Neurointerventional infusion of hemoglobin oxygen carrier prevents brain damage from acute cerebral ischemia in rats.

Abstract

To save brain cells in acute cerebral infarction by injecting hemoglobin oxygen carrier (HBOC) into the blood vessel blockage of the cerebral infarction site through a microcatheter. 120 male rats were divided into four groups: control (CTRL), ischemia (I), ischemia + low perfusion (I + LP), and ischemia + high perfusion (I + HP). Perfusion groups (ischemia, I + LP, and I + HP) underwent MCAO surgery with intraluminal monofilament. These groups were subdivided into 6 h, 12 h, and 24 h (n = 10/group). RT-PCR, Western-Blot, immunohistochemistry, and apoptosis assays were used to detect apoptosis, hypoxia range and extent, and ischemia. Compared with the I group, the neurological deficit sign scores of the I + HP group were statistically significant at 12 h. Compared with the I group, the neurological deficit sign scores of the I + LP group and the I + HP group were statistically significant at 24 h.
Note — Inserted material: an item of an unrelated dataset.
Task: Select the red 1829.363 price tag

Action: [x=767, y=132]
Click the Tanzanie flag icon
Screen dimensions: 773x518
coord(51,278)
At all time points, compared with the I group and the I + LP group, Caspase-3, HIF-1α, and Cytochrome C protein levels were significantly decreased in the I + HP group. Bcl-2 and BAX mRNA levels were also significantly decreased in the same group. TNF-α, IL-6, and IL-1β cytokines were significantly decreased in the I + HP group as well. The infarct size of rats in the I + HP group was smaller than that of the I + LP group, which was smaller than ischemia alone. Time of perfusion had an obvious effect as infarct size was smaller with longer perfusion. The number of Nissl stained cells in the I + HP group was increased compared with the ischemia and the I + LP group, and was proportional to the time of perfusion. Time- and rate-controlled perfusion of HBOC to acutely occluded cerebral vascular regions through microcatheters can effectively protect ischemic brain tissue in rats.